Incentivou a publicação de livros espíritas, pela Federação Espírita do Paraná, de vários autores, como Deolindo Amorim, Victor Ribas Carneiro e outros.

Afeito ao trabalho doutrinário e à administração com interesse desusado, não se furtou às longas viagens ao interior do Estado ou aos estados vizinhos para participação em Congressos, Confraternizações ou festividades.

Os mais notáveis acontecimentos nos setores doutrinários brasileiros, no Rio de Janeiro, no Rio Grande do Sul, em São Paulo, em Goiânia ou em Salvador, sempre contaram com sua presença e atuação autêntica de grande defensor dos legítimos ideais espíritas.

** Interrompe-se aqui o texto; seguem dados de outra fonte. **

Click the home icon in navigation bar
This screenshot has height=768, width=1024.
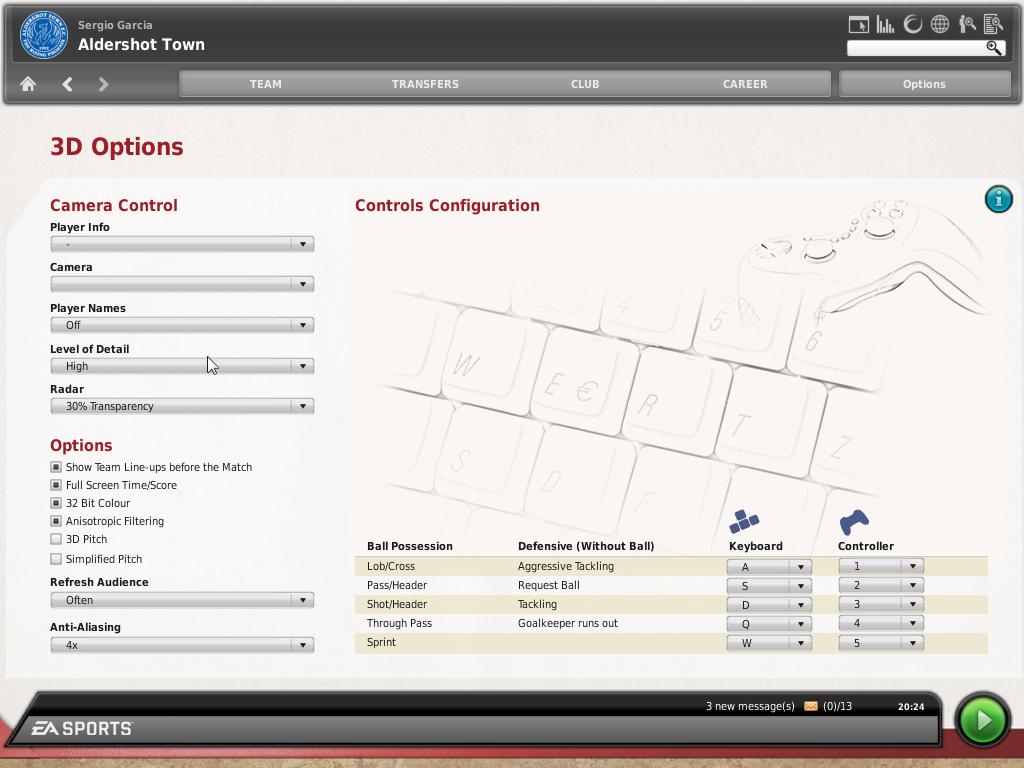pyautogui.click(x=28, y=84)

Em seus 40 anos de gestão como presidente fundou várias instituições espíritas, como o Albergue Noturno da Rua Cabral, o Sanatório Bom Retiro, o Lar Icléa, o Lar Hercília de Vasconcellos, de Paranaguá, a Creche Mariinha, de Campo Largo, a Creche Josefina Rocha, de Curitiba e o Instituto Lins de Vasconcellos.

O Professor J. Herculano Pires, um dos mais brilhantes escritores espíritas, definiu Ghignone como "um baluarte na defesa do Espiritismo no Brasil" e com referência ao seu dinamismo: "quando determina algum trabalho, por maior que seja, é costume se dizer que o trabalho já está feito, porque é ele que faz".

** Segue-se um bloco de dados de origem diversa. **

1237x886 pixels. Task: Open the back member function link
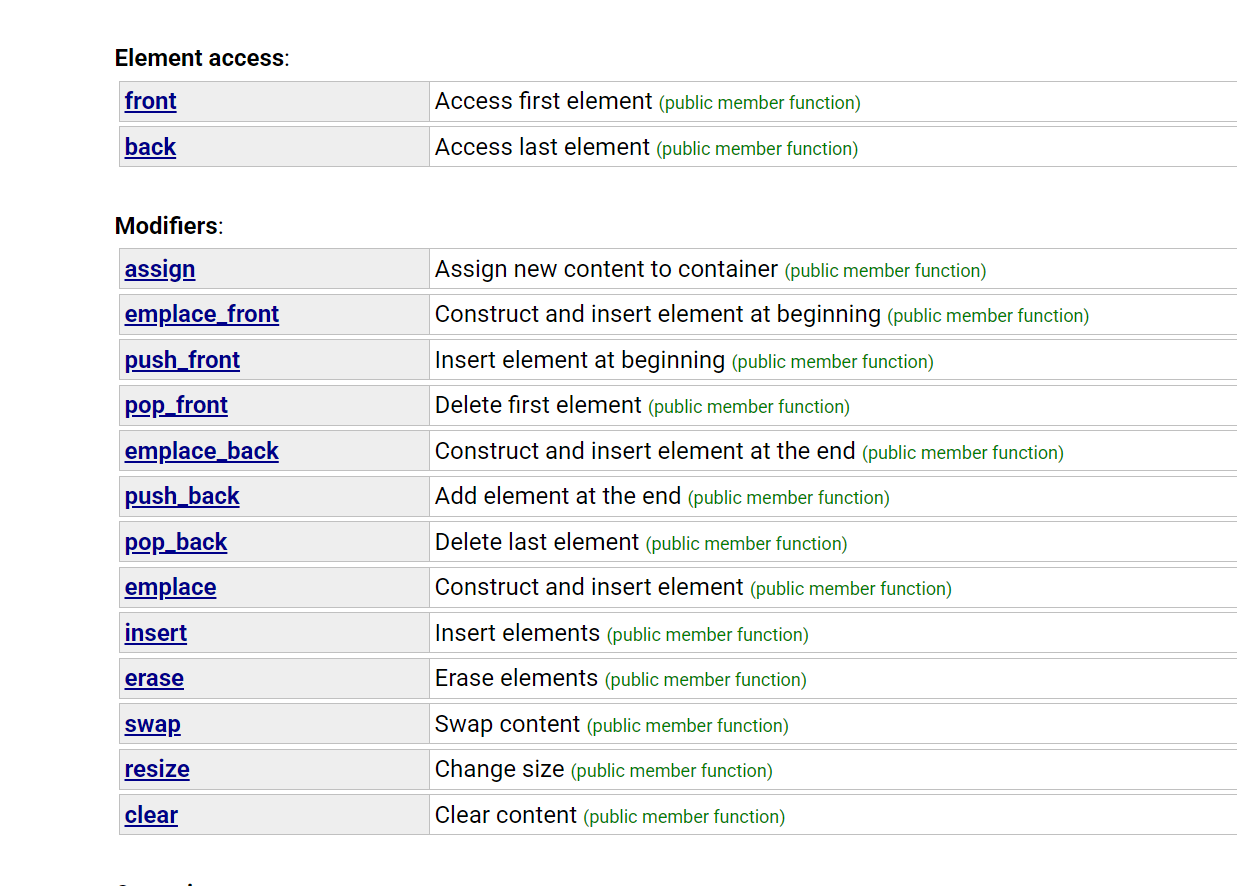150,148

O Professor Manoel de Oliveira Franco Sobrinho, Diretor da Faculdade de Direito, disse: "O que deve o Brasil a João Ghignone, nesta vasta região Sul, não se define por palavras, e sim através de fatos. E esses estão sedimentados em Curitiba."

O Dr. Algacir Munhoz Mader, Reitor da Universidade Federal do Paraná, disse certa vez: "Ainda há gente boa neste mundo. Gente que pode recordar o passado com tranqüilidade e paz de espírito porque nunca conheceu o mal - como João Ghignone - cujas virtudes vão além, pois despende suas melhores energias com a simplicidade que todos lhe admiram para minorar o sofrimento alheio".

Desencarnou em Curitiba, dia 8 de junho de 1978. Foi um homem bom, humilde e simples, a serviço da Cultura, do Bem e da Verdade.